[Collected data entries]

■ ■ ■ ■ ■ ■ ■

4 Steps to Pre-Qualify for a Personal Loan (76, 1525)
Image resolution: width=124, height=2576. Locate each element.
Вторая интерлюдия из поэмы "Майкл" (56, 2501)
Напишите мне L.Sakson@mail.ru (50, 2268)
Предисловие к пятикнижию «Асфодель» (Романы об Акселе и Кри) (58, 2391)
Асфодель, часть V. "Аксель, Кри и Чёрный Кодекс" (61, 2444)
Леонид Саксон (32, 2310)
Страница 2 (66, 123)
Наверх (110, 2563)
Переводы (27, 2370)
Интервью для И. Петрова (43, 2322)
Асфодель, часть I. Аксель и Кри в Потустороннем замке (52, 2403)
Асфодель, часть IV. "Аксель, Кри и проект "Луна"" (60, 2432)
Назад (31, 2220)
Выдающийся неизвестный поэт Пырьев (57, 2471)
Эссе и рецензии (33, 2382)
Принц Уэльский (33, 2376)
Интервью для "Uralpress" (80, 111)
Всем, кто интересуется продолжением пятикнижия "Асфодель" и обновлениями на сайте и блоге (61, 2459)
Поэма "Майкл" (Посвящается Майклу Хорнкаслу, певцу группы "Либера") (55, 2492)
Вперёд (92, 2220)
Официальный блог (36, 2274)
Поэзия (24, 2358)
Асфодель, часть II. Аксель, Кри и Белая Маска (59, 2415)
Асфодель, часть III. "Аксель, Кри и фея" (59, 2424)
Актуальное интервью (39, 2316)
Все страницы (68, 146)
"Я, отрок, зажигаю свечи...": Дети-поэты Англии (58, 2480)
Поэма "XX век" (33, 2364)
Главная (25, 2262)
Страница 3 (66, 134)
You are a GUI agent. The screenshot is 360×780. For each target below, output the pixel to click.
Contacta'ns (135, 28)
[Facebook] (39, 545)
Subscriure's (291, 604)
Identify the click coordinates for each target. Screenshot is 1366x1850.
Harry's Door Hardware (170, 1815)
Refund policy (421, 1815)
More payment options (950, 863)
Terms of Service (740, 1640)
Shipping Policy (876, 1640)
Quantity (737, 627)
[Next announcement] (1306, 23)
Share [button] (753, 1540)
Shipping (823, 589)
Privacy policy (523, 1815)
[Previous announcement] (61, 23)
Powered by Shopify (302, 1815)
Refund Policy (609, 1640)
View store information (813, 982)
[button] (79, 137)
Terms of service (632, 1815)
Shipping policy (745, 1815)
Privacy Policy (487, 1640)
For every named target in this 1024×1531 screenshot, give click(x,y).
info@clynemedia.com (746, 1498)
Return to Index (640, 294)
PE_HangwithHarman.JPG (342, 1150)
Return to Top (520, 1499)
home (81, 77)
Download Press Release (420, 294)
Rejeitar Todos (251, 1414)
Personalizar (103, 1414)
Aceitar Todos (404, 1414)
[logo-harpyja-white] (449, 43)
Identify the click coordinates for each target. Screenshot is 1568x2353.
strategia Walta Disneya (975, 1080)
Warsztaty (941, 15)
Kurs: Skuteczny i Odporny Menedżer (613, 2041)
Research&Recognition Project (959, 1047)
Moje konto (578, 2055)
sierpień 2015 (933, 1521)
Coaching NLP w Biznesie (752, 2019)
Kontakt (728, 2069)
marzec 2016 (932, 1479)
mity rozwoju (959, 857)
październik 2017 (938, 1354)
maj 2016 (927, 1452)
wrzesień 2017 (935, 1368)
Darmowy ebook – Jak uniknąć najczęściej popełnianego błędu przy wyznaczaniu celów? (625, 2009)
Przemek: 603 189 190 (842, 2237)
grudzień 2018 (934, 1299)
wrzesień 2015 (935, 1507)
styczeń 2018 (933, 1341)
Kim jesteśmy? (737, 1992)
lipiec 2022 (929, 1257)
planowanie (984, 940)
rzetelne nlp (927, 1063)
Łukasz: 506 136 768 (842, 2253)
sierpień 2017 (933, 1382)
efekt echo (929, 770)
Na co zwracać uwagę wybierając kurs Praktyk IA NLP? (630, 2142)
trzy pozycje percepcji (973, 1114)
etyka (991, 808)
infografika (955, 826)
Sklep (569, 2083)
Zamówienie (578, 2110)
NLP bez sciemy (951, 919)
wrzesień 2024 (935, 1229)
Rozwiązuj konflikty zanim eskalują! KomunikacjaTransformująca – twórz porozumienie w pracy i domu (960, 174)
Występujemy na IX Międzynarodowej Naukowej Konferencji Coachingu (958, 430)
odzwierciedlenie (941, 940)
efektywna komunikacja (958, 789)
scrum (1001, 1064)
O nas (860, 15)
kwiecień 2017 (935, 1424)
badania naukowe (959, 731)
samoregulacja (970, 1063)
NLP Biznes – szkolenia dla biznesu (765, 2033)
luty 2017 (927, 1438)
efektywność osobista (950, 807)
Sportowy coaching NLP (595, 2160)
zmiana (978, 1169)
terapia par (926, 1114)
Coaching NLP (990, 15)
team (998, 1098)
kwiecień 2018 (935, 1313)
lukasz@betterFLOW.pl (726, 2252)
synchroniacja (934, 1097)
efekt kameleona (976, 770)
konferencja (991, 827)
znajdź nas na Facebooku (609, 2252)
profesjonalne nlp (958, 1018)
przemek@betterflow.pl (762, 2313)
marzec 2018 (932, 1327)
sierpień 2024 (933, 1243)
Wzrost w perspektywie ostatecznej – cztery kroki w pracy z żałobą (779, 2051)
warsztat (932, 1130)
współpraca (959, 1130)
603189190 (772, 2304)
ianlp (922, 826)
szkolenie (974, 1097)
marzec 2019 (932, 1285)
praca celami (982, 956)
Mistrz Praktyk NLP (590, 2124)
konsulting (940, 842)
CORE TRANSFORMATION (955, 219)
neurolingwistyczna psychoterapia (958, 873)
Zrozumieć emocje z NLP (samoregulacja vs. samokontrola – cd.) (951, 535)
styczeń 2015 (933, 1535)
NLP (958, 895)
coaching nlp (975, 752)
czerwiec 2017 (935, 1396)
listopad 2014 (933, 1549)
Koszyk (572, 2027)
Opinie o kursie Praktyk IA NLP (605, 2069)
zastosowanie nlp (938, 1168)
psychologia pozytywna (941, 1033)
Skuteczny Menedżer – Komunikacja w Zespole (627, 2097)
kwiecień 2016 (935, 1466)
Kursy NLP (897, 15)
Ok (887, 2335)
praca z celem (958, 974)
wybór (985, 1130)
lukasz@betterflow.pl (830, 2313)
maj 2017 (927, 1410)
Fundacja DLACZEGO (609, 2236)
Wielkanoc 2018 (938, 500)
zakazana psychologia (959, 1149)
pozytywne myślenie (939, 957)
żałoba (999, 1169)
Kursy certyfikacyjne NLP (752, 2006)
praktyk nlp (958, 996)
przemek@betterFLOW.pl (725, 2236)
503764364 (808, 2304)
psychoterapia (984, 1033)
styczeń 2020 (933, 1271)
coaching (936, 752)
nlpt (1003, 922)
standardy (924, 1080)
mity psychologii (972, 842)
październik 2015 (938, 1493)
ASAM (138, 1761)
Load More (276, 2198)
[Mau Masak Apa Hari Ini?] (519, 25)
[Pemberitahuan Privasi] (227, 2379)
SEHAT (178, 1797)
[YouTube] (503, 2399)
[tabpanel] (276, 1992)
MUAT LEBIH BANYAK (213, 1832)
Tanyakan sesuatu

■ ■ ■ ■ ■ ■ ■

§ Task objective: Print all the data exactly.

§ Task solution:
4 Steps to Pre-Qualify for a Personal Loan (76, 1525)
Image resolution: width=124, height=2576. Locate each element.
Вторая интерлюдия из поэмы "Майкл" (56, 2501)
Напишите мне L.Sakson@mail.ru (50, 2268)
Предисловие к пятикнижию «Асфодель» (Романы об Акселе и Кри) (58, 2391)
Асфодель, часть V. "Аксель, Кри и Чёрный Кодекс" (61, 2444)
Леонид Саксон (32, 2310)
Страница 2 (66, 123)
Наверх (110, 2563)
Переводы (27, 2370)
Интервью для И. Петрова (43, 2322)
Асфодель, часть I. Аксель и Кри в Потустороннем замке (52, 2403)
Асфодель, часть IV. "Аксель, Кри и проект "Луна"" (60, 2432)
Назад (31, 2220)
Выдающийся неизвестный поэт Пырьев (57, 2471)
Эссе и рецензии (33, 2382)
Принц Уэльский (33, 2376)
Интервью для "Uralpress" (80, 111)
Всем, кто интересуется продолжением пятикнижия "Асфодель" и обновлениями на сайте и блоге (61, 2459)
Поэма "Майкл" (Посвящается Майклу Хорнкаслу, певцу группы "Либера") (55, 2492)
Вперёд (92, 2220)
Официальный блог (36, 2274)
Поэзия (24, 2358)
Асфодель, часть II. Аксель, Кри и Белая Маска (59, 2415)
Асфодель, часть III. "Аксель, Кри и фея" (59, 2424)
Актуальное интервью (39, 2316)
Все страницы (68, 146)
"Я, отрок, зажигаю свечи...": Дети-поэты Англии (58, 2480)
Поэма "XX век" (33, 2364)
Главная (25, 2262)
Страница 3 (66, 134)
You are a GUI agent. The screenshot is 360×780. For each target below, output the pixel to click.
Contacta'ns (135, 28)
[Facebook] (39, 545)
Subscriure's (291, 604)
Identify the click coordinates for each target. Screenshot is 1366x1850.
Harry's Door Hardware (170, 1815)
Refund policy (421, 1815)
More payment options (950, 863)
Terms of Service (740, 1640)
Shipping Policy (876, 1640)
Quantity (737, 627)
[Next announcement] (1306, 23)
Share [button] (753, 1540)
Shipping (823, 589)
Privacy policy (523, 1815)
[Previous announcement] (61, 23)
Powered by Shopify (302, 1815)
Refund Policy (609, 1640)
View store information (813, 982)
[button] (79, 137)
Terms of service (632, 1815)
Shipping policy (745, 1815)
Privacy Policy (487, 1640)
For every named target in this 1024×1531 screenshot, give click(x,y).
info@clynemedia.com (746, 1498)
Return to Index (640, 294)
PE_HangwithHarman.JPG (342, 1150)
Return to Top (520, 1499)
home (81, 77)
Download Press Release (420, 294)
Rejeitar Todos (251, 1414)
Personalizar (103, 1414)
Aceitar Todos (404, 1414)
[logo-harpyja-white] (449, 43)
Identify the click coordinates for each target. Screenshot is 1568x2353.
strategia Walta Disneya (975, 1080)
Warsztaty (941, 15)
Kurs: Skuteczny i Odporny Menedżer (613, 2041)
Research&Recognition Project (959, 1047)
Moje konto (578, 2055)
sierpień 2015 (933, 1521)
Coaching NLP w Biznesie (752, 2019)
Kontakt (728, 2069)
marzec 2016 (932, 1479)
mity rozwoju (959, 857)
październik 2017 (938, 1354)
maj 2016 (927, 1452)
wrzesień 2017 (935, 1368)
Darmowy ebook – Jak uniknąć najczęściej popełnianego błędu przy wyznaczaniu celów? (625, 2009)
Przemek: 603 189 190 (842, 2237)
grudzień 2018 (934, 1299)
wrzesień 2015 (935, 1507)
styczeń 2018 (933, 1341)
Kim jesteśmy? (737, 1992)
lipiec 2022 (929, 1257)
planowanie (984, 940)
rzetelne nlp (927, 1063)
Łukasz: 506 136 768 (842, 2253)
sierpień 2017 (933, 1382)
efekt echo (929, 770)
Na co zwracać uwagę wybierając kurs Praktyk IA NLP? (630, 2142)
trzy pozycje percepcji (973, 1114)
etyka (991, 808)
infografika (955, 826)
Sklep (569, 2083)
Zamówienie (578, 2110)
NLP bez sciemy (951, 919)
wrzesień 2024 (935, 1229)
Rozwiązuj konflikty zanim eskalują! KomunikacjaTransformująca – twórz porozumienie w pracy i domu (960, 174)
Występujemy na IX Międzynarodowej Naukowej Konferencji Coachingu (958, 430)
odzwierciedlenie (941, 940)
efektywna komunikacja (958, 789)
scrum (1001, 1064)
O nas (860, 15)
kwiecień 2017 (935, 1424)
badania naukowe (959, 731)
samoregulacja (970, 1063)
NLP Biznes – szkolenia dla biznesu (765, 2033)
luty 2017 (927, 1438)
efektywność osobista (950, 807)
Sportowy coaching NLP (595, 2160)
zmiana (978, 1169)
terapia par (926, 1114)
Coaching NLP (990, 15)
team (998, 1098)
kwiecień 2018 (935, 1313)
lukasz@betterFLOW.pl (726, 2252)
synchroniacja (934, 1097)
efekt kameleona (976, 770)
konferencja (991, 827)
znajdź nas na Facebooku (609, 2252)
profesjonalne nlp (958, 1018)
przemek@betterflow.pl (762, 2313)
marzec 2018 (932, 1327)
sierpień 2024 (933, 1243)
Wzrost w perspektywie ostatecznej – cztery kroki w pracy z żałobą (779, 2051)
warsztat (932, 1130)
współpraca (959, 1130)
603189190 (772, 2304)
ianlp (922, 826)
szkolenie (974, 1097)
marzec 2019 (932, 1285)
praca celami (982, 956)
Mistrz Praktyk NLP (590, 2124)
konsulting (940, 842)
CORE TRANSFORMATION (955, 219)
neurolingwistyczna psychoterapia (958, 873)
Zrozumieć emocje z NLP (samoregulacja vs. samokontrola – cd.) (951, 535)
styczeń 2015 (933, 1535)
NLP (958, 895)
coaching nlp (975, 752)
czerwiec 2017 (935, 1396)
listopad 2014 (933, 1549)
Koszyk (572, 2027)
Opinie o kursie Praktyk IA NLP (605, 2069)
zastosowanie nlp (938, 1168)
psychologia pozytywna (941, 1033)
Skuteczny Menedżer – Komunikacja w Zespole (627, 2097)
kwiecień 2016 (935, 1466)
Kursy NLP (897, 15)
Ok (887, 2335)
praca z celem (958, 974)
wybór (985, 1130)
lukasz@betterflow.pl (830, 2313)
maj 2017 (927, 1410)
Fundacja DLACZEGO (609, 2236)
Wielkanoc 2018 (938, 500)
zakazana psychologia (959, 1149)
pozytywne myślenie (939, 957)
żałoba (999, 1169)
Kursy certyfikacyjne NLP (752, 2006)
praktyk nlp (958, 996)
przemek@betterFLOW.pl (725, 2236)
503764364 (808, 2304)
psychoterapia (984, 1033)
styczeń 2020 (933, 1271)
coaching (936, 752)
nlpt (1003, 922)
standardy (924, 1080)
mity psychologii (972, 842)
październik 2015 (938, 1493)
ASAM (138, 1761)
Load More (276, 2198)
[Mau Masak Apa Hari Ini?] (519, 25)
[Pemberitahuan Privasi] (227, 2379)
SEHAT (178, 1797)
[YouTube] (503, 2399)
[tabpanel] (276, 1992)
MUAT LEBIH BANYAK (213, 1832)
Tanyakan sesuatu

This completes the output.